On reproche à ton histoire d'une vie un excès de cohérence, le fait que tout ce qui s'y passe annonce des choses ultérieures. Mais y-a-t-il une seule vie qui ne soit pas tendue vers son avenir ?
C'est mon voyage d'hiver et j'avance en apesanteur dans les contrées froides de ma bibliothèque pour y trouver une âme qui vive. Ce matin, alors que le blanc est bradé un peu partout, envie, massive, de relire quelques pages d'Elias Canetti.
(...) Les Tziganes venaient chaque vendredi. Le vendredi, chez nous, on préparait tout pour le samedi. On nettoyait la maison de haut en bas, les fillettes bulgares filaient en tous sens, dans la cuisine aussi, c'était l'affluence, personne n'avait le temps de s'occuper de moi. J'étais tout seul dans le gigantesque salon, le visage pressé contre la fenêtre donnant sur la grande cour, attendant la venue des Tziganes. J'avais terriblement peur d'eux. Les filles avaient dû, elles aussi, me parler des Tziganes au cours des longues soirées passées dans l'obscurité sur le divan.

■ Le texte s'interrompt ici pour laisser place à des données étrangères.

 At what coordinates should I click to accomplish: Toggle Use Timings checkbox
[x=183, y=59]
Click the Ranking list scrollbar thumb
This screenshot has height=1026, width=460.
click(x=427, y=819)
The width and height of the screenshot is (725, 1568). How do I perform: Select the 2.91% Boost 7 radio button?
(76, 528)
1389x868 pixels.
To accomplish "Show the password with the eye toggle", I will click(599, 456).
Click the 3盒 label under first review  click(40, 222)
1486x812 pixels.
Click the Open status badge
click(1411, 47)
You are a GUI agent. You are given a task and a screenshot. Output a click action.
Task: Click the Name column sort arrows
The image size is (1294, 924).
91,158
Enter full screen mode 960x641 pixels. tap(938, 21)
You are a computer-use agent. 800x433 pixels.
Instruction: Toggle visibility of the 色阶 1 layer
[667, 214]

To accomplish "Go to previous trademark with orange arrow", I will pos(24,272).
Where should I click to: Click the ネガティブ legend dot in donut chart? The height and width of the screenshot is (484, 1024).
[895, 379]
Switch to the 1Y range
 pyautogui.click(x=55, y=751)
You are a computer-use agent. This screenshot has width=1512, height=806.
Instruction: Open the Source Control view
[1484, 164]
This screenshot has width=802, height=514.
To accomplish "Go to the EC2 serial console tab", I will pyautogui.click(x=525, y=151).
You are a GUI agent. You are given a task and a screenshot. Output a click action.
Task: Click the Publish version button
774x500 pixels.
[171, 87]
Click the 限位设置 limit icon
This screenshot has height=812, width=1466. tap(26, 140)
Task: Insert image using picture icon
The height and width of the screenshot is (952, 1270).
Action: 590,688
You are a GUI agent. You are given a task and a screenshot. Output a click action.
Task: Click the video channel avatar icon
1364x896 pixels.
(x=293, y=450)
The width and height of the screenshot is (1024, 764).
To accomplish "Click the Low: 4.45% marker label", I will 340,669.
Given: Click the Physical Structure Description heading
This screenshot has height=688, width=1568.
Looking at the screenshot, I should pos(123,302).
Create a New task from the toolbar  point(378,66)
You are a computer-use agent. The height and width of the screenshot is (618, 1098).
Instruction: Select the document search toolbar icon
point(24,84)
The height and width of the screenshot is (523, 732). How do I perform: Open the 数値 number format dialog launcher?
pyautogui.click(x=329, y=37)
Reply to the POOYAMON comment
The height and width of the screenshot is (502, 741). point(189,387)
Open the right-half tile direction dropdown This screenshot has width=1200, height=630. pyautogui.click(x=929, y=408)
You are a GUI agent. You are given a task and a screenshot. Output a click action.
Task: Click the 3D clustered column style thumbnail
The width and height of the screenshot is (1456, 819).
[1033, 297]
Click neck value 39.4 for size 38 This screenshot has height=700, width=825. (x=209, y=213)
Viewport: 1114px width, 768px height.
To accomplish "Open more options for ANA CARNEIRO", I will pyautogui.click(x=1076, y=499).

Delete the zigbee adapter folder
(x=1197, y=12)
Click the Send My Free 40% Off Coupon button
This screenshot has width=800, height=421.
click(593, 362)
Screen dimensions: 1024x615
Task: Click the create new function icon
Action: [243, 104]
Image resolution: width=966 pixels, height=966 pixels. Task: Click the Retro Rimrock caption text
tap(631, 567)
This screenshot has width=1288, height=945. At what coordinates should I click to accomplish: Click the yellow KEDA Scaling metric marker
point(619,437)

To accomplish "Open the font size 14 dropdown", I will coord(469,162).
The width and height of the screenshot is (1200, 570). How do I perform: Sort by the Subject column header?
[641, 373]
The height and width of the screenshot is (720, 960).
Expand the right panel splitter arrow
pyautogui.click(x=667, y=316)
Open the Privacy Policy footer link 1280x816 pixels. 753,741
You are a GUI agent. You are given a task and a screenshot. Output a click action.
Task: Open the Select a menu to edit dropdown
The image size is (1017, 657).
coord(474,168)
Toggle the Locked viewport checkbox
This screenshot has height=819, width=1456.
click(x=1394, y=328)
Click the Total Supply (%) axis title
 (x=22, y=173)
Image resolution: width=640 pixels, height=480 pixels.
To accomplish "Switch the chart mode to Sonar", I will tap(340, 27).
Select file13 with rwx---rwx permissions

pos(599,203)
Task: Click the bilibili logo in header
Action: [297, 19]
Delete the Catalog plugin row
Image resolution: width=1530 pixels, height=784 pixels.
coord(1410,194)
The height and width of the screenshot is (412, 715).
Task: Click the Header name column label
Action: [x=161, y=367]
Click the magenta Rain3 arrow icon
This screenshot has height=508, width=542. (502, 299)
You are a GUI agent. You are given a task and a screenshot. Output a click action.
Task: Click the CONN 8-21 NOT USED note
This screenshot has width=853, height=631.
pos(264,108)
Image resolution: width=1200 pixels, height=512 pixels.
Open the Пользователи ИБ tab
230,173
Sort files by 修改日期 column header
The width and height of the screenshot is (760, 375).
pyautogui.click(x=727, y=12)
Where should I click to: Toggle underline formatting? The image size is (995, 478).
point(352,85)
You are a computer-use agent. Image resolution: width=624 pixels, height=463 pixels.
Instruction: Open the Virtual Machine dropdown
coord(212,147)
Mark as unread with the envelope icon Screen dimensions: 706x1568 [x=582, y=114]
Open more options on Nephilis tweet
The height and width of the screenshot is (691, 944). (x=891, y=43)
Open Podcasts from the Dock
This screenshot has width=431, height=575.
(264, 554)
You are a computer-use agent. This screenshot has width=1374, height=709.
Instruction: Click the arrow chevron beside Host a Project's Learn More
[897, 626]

On disait qu'ils volaient les enfants et j'étais persuadé qu'ils s'intéresseraient spécialement à moi.
Oui, oui, Bohémiens, Tziganes, Gitans, Romanichels, Manouches, emmenez-moi dans le tourbillon de la vie !
Bulgare de naissance, s'exprimant en langue allemande, Juif sépharade, citoyen anglais et, accessoirement, prix Nobel, Elias, écrivain sensible, en proie aux tourments, aura saisi son siècle à la gorge et loué la richesse intellectuelle du vieux continent européen.
Cette phrase, un aphorisme, que je note, vite, sur le carnet : Garder en vie des êtres humains avec des mots, n'est-ce pas déjà comme de les créer par la parole ?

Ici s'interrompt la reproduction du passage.